How Much CBD Should You Take to Help You Sleep?
Because CBD is not a drug and is not regulated by the United States Food and Drug Administration (FDA), there are no true government guidelines. But unlike prescription and over-the-counter sleep aids, you can’t become addicted or realistically consume too much—as the number of lethal CBD overdoses and marijuana overdoses combined in this country has steadily remained at zero for quite some time.
That being said, if you are worried about any potential interactions with your current drugs, please reach out to your prescribing physician.
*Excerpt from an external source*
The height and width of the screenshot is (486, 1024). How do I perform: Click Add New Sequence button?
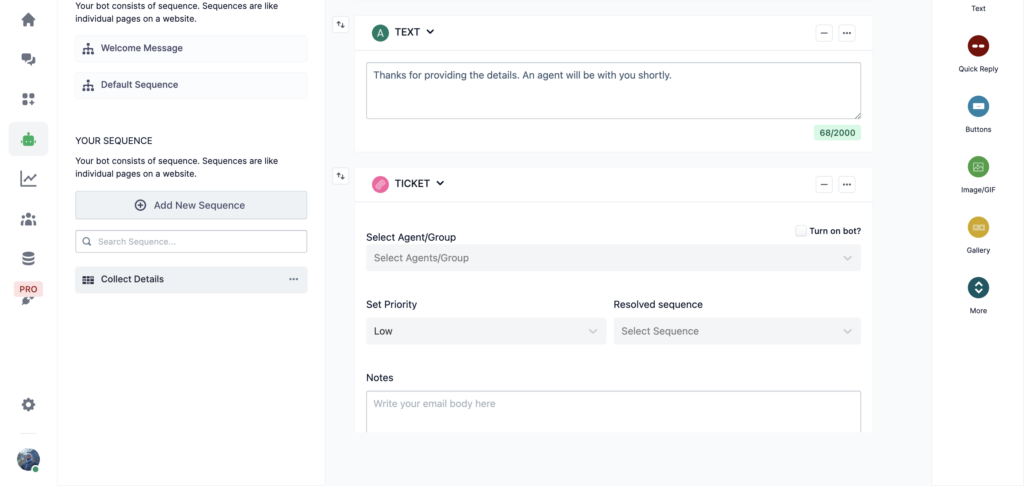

Surprisingly, physicians are more and more willing to have conversations about CBD, and the promise it holds as an alternative remedy.
Selecting the Right CBD to Help You Sleep
It cannot be overstated that you get your CBD from the right place. Because CBD is not regulated by the FDA, you need to look around and not order from the first CBD supplier you come across. Getting premium CBD oil that is extracted from domestic, organically grown hemp—like the CBD supplied by nganic.com—is a great place to start.
What to Look for When Finding the Right CBD to Help You Sleep
- Know where and how the hemp was grown (organic is the gold standard)
- Make sure the THC level is less than 0.3%
- Concentration should be at least 250 mg/oz
- Third party lab results should be available
- Total CBD amount should be listed
- CBD is superior when extracted using CO2method
- Seller’s phone number should be listed (on website/brochure/etc)
- Seller should NOT make medical claims
- You get what you pay for (bargain rate ≠ bargain)
CBD: Start Slow and Work Your Way Up
As with most health supplements, it’s recommended users start with a low dosage and gradually increase it. It’s a good to see how your body reacts and make adjustments accordingly. For some, one dose under the tongue might be perfect. For others, two, three, or even more doses might be more beneficial.
It’s also suggested that new CBD users stick with it for at least 30-60 days. Many people have reported that their first day of CBD use resulted in the best night’s sleep they experienced in months, but others have needed to take CBD for several weeks to start feeling the benefits.
At the end of the day, everyone has to go with what works best for them. You are unique and using CBD as an all-natural sleep aid will be unique to you. Sweet dreams!